─── GIVEN DATA ───

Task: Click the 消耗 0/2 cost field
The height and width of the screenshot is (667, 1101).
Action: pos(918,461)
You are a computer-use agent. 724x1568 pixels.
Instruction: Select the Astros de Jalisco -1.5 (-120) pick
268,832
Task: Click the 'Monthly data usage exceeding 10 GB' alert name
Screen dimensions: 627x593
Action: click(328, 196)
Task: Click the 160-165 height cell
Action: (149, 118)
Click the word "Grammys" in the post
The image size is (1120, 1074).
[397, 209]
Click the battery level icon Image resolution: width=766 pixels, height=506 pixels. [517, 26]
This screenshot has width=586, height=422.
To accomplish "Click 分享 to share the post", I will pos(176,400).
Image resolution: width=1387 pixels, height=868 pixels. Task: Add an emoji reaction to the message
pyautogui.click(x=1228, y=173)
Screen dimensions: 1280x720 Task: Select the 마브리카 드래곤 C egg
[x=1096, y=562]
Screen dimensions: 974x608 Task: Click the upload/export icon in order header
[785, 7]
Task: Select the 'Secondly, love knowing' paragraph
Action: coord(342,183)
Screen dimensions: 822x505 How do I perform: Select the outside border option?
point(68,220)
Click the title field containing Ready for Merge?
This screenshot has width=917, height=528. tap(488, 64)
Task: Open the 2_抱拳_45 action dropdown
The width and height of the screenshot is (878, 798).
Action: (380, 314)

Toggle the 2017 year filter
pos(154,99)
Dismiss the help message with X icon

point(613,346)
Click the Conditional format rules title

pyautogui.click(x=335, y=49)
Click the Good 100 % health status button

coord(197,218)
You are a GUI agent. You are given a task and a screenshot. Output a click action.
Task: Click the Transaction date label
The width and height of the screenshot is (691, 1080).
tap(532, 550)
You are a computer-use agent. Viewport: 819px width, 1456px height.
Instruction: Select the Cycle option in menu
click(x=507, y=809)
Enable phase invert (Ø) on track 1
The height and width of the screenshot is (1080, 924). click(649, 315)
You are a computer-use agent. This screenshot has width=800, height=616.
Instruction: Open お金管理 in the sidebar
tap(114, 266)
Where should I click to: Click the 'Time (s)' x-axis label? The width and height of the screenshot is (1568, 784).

───

PROBLEM TO SOLVE
Go through the data and return each line where the word "label" appears.

YOUR SOLUTION
Task: Click the Transaction date label
Where should I click to: Click the 'Time (s)' x-axis label? The width and height of the screenshot is (1568, 784).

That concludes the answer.